I don't think there's a worse feeling in this world than being fearful. I went through a phase of my life not so long ago where fear very nearly crippled me. The stress of fear manifested itself in me physically and it took nearly a year to recover. I still fight it back sometimes, in the late night or early morning hours, but I'm hopeful that I'm winning the battle.

After I became physically sick, I sought the help of a counselor who taught me about mindfulness—being aware of whatever is happening inside and around me and the determination to initiate change when appropriate.

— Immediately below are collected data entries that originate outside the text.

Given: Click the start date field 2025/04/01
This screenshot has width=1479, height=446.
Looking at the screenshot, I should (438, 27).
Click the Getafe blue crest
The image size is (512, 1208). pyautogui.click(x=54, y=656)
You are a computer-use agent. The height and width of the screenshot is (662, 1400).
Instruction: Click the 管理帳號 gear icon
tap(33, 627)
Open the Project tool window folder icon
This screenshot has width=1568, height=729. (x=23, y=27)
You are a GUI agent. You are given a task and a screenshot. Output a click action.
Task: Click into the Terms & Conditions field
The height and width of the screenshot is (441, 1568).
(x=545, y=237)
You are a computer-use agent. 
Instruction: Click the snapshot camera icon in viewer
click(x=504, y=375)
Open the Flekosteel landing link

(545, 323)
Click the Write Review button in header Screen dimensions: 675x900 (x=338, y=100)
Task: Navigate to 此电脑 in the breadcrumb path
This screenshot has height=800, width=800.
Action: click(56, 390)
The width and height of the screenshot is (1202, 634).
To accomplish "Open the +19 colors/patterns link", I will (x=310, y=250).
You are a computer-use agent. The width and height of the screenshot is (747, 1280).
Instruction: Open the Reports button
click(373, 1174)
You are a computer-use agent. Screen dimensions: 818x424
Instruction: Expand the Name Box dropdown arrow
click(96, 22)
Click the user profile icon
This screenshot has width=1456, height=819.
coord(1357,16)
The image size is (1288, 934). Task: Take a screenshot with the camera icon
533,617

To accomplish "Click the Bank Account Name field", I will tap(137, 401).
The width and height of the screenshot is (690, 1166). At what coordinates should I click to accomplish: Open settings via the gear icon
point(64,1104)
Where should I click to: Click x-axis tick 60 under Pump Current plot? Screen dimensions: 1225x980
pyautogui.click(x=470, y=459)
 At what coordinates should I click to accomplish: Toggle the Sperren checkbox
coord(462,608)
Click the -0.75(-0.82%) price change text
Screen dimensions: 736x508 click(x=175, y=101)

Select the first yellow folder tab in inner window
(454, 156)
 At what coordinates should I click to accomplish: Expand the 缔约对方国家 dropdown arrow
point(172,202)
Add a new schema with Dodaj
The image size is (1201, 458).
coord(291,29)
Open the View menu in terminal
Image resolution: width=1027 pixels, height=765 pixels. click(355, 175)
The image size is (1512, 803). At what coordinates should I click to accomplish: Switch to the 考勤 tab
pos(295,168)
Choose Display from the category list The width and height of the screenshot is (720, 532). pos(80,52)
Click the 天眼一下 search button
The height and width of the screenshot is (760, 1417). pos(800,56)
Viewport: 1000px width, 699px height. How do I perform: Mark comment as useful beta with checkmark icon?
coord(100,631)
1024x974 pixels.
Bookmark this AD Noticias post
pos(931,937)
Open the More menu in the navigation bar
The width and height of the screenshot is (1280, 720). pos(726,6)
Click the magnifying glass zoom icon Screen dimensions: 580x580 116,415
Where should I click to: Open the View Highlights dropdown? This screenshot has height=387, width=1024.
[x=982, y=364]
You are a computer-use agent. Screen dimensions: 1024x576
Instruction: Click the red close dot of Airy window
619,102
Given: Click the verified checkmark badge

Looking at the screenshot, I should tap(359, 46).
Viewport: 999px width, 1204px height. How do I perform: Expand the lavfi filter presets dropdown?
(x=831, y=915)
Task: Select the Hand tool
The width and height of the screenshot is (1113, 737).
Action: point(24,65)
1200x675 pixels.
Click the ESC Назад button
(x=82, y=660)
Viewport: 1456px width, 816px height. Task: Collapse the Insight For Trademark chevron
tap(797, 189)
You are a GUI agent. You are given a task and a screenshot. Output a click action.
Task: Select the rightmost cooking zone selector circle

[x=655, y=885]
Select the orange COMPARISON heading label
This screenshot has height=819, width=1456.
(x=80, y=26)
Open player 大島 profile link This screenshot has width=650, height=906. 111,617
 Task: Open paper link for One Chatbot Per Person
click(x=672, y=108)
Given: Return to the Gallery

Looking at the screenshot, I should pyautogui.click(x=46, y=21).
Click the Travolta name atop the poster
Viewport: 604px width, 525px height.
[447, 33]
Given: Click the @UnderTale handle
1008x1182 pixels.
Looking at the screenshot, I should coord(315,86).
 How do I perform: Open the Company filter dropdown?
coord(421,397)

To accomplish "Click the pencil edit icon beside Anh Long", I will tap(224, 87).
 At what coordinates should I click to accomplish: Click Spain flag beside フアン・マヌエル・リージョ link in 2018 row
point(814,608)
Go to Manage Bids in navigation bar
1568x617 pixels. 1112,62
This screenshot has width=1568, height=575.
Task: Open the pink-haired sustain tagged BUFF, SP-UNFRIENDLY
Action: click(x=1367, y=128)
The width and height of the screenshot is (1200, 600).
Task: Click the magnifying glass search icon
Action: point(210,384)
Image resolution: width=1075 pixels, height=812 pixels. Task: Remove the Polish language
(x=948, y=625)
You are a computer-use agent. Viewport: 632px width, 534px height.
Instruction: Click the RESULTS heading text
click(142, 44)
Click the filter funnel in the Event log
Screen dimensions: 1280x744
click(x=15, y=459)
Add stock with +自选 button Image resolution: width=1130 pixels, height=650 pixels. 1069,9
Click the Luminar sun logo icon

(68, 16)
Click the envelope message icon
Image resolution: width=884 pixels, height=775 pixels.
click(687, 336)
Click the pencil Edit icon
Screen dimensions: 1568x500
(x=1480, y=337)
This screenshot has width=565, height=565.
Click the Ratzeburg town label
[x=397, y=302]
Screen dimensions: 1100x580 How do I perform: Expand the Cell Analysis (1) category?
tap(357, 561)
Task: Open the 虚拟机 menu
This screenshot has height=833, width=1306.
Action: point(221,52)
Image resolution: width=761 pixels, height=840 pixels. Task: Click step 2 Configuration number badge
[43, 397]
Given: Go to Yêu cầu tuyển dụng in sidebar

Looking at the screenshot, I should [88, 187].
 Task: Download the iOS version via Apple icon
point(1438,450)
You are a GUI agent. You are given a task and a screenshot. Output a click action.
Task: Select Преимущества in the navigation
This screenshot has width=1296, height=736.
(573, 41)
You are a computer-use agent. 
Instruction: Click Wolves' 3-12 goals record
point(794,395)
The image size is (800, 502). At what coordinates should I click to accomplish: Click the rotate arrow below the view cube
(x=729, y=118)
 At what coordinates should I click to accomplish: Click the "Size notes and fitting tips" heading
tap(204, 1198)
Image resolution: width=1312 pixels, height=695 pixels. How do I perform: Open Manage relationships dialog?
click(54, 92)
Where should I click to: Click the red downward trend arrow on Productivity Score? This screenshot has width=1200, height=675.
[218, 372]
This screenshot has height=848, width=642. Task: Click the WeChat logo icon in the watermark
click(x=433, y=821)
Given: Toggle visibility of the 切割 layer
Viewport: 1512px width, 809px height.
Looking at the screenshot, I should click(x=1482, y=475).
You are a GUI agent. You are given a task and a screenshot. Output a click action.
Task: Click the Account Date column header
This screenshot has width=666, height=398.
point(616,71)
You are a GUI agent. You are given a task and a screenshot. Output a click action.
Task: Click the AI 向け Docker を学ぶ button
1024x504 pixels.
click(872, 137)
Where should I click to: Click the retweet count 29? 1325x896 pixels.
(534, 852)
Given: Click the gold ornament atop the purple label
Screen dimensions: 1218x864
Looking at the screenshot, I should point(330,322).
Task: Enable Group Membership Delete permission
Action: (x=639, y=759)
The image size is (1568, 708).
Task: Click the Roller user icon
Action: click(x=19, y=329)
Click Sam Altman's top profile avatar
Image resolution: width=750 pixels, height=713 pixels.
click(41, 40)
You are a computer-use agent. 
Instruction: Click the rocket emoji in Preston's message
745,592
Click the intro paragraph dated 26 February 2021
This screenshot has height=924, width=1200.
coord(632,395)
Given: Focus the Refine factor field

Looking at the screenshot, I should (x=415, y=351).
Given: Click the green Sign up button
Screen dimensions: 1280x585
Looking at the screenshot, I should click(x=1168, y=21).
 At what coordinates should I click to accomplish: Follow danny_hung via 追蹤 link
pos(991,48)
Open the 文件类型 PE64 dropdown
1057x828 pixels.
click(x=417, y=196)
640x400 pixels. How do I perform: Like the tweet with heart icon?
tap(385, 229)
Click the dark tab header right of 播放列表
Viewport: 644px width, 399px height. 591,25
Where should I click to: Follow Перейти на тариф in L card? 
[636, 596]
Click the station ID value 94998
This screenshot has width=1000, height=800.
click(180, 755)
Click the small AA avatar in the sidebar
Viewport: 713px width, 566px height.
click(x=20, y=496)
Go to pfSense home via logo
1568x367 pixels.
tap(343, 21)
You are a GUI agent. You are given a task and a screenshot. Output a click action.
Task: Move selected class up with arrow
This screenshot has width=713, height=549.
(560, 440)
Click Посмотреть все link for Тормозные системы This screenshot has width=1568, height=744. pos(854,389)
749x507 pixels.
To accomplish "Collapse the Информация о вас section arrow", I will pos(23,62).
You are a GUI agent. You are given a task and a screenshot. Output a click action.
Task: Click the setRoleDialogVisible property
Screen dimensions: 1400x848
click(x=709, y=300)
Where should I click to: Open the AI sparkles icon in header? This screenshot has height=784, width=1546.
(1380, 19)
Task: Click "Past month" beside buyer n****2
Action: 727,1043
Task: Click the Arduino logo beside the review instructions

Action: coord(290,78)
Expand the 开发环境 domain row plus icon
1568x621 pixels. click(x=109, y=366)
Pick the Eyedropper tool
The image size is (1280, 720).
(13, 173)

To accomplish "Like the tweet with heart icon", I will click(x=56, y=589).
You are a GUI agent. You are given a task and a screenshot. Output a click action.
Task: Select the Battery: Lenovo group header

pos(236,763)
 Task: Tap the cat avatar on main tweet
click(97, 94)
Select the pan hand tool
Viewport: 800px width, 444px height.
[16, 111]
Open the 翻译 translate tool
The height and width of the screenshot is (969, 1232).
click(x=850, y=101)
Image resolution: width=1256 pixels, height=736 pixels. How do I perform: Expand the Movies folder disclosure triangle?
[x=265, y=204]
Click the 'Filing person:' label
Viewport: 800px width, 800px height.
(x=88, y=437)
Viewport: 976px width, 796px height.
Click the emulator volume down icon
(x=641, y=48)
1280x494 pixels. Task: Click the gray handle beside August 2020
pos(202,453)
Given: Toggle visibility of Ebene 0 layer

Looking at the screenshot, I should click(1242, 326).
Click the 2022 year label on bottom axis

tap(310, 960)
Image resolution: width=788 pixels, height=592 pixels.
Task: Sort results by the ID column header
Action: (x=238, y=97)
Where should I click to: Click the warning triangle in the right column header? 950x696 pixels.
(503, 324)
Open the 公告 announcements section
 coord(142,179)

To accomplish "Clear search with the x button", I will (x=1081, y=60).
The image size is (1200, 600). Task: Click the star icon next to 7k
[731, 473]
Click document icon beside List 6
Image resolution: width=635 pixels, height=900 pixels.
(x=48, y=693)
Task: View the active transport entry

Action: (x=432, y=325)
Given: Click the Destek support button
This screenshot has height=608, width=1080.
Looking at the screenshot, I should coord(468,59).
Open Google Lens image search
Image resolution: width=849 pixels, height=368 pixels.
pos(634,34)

One of the greatest tools in combating fear is writing your thoughts. Think of it as giving yourself permission to let go of those fears. This blog is my latest method for combating fear, fear of being laughed at for my innermost thoughts. But here I am, writing it out and it looks ridiculous even as I see the words.

I use mindfulness daily. One of my most-effective work habits is cleaning my house. (No, I'm not obsessive-compulsive. One visit to my house affirms that fact.) The joke in my family is if the house is freshly cleaned, mom has a deadline fast approaching. It's true. To others it may appear that I'm procrastinating about work in favor of cleaning the house. But I use mindfulness while cleaning to help focus my thoughts. While I'm dusting and running the vacuum, scrubbing and mopping, my mind is not occupied with what my hands are doing. It's reviewing all the notes about a particular assignment. It's rearranging paragraphs, constructing ledes, organizing thoughts, developing sidebars and creating context. I'm not able to magically sit in front of the computer and begin. I have to go through this process first to get my head focused. And when I do sit down, the story is very clear in my head.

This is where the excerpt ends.